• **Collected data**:
* * * *
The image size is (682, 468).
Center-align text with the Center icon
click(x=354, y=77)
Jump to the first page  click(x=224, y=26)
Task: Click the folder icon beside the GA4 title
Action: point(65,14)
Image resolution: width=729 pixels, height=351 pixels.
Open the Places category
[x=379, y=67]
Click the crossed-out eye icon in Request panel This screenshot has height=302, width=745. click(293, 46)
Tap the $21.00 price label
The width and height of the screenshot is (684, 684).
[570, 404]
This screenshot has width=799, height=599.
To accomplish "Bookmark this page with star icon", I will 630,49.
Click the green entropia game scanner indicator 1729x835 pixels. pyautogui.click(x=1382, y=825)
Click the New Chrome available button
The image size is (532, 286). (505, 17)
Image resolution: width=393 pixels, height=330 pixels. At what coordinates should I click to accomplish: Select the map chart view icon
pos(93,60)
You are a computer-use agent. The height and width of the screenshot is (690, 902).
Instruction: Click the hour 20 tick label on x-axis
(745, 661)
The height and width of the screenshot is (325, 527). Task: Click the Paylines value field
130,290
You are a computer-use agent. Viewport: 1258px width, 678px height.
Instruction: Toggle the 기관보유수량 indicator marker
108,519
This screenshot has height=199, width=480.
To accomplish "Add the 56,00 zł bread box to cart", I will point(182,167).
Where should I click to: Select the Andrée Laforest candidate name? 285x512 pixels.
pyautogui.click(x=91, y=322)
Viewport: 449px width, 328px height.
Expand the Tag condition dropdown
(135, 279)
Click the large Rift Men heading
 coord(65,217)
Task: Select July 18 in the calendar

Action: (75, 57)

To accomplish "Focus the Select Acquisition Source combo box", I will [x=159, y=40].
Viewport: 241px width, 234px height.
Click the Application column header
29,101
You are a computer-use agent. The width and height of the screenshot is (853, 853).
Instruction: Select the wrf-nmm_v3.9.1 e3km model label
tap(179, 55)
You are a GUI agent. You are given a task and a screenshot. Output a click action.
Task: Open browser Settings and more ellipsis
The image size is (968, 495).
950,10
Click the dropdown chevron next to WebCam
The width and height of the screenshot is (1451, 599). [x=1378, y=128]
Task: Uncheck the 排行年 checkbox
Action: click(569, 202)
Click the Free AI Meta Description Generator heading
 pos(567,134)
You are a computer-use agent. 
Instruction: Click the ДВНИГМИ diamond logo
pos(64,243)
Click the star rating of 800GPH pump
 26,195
* * * *
• **WORK ITEM**: What is needed here is an exact copy of all the records above.

• **FINAL ANSWER**:
The image size is (682, 468).
Center-align text with the Center icon
click(x=354, y=77)
Jump to the first page  click(x=224, y=26)
Task: Click the folder icon beside the GA4 title
Action: point(65,14)
Image resolution: width=729 pixels, height=351 pixels.
Open the Places category
[x=379, y=67]
Click the crossed-out eye icon in Request panel This screenshot has height=302, width=745. click(293, 46)
Tap the $21.00 price label
The width and height of the screenshot is (684, 684).
[570, 404]
This screenshot has width=799, height=599.
To accomplish "Bookmark this page with star icon", I will 630,49.
Click the green entropia game scanner indicator 1729x835 pixels. pyautogui.click(x=1382, y=825)
Click the New Chrome available button
The image size is (532, 286). (505, 17)
Image resolution: width=393 pixels, height=330 pixels. At what coordinates should I click to accomplish: Select the map chart view icon
pos(93,60)
You are a computer-use agent. The height and width of the screenshot is (690, 902).
Instruction: Click the hour 20 tick label on x-axis
(745, 661)
The height and width of the screenshot is (325, 527). Task: Click the Paylines value field
130,290
You are a computer-use agent. Viewport: 1258px width, 678px height.
Instruction: Toggle the 기관보유수량 indicator marker
108,519
This screenshot has height=199, width=480.
To accomplish "Add the 56,00 zł bread box to cart", I will point(182,167).
Where should I click to: Select the Andrée Laforest candidate name? 285x512 pixels.
pyautogui.click(x=91, y=322)
Viewport: 449px width, 328px height.
Expand the Tag condition dropdown
(135, 279)
Click the large Rift Men heading
 coord(65,217)
Task: Select July 18 in the calendar

Action: (75, 57)

To accomplish "Focus the Select Acquisition Source combo box", I will [x=159, y=40].
Viewport: 241px width, 234px height.
Click the Application column header
29,101
You are a computer-use agent. The width and height of the screenshot is (853, 853).
Instruction: Select the wrf-nmm_v3.9.1 e3km model label
tap(179, 55)
You are a GUI agent. You are given a task and a screenshot. Output a click action.
Task: Open browser Settings and more ellipsis
The image size is (968, 495).
950,10
Click the dropdown chevron next to WebCam
The width and height of the screenshot is (1451, 599). [x=1378, y=128]
Task: Uncheck the 排行年 checkbox
Action: click(569, 202)
Click the Free AI Meta Description Generator heading
 pos(567,134)
You are a computer-use agent. 
Instruction: Click the ДВНИГМИ diamond logo
pos(64,243)
Click the star rating of 800GPH pump
 26,195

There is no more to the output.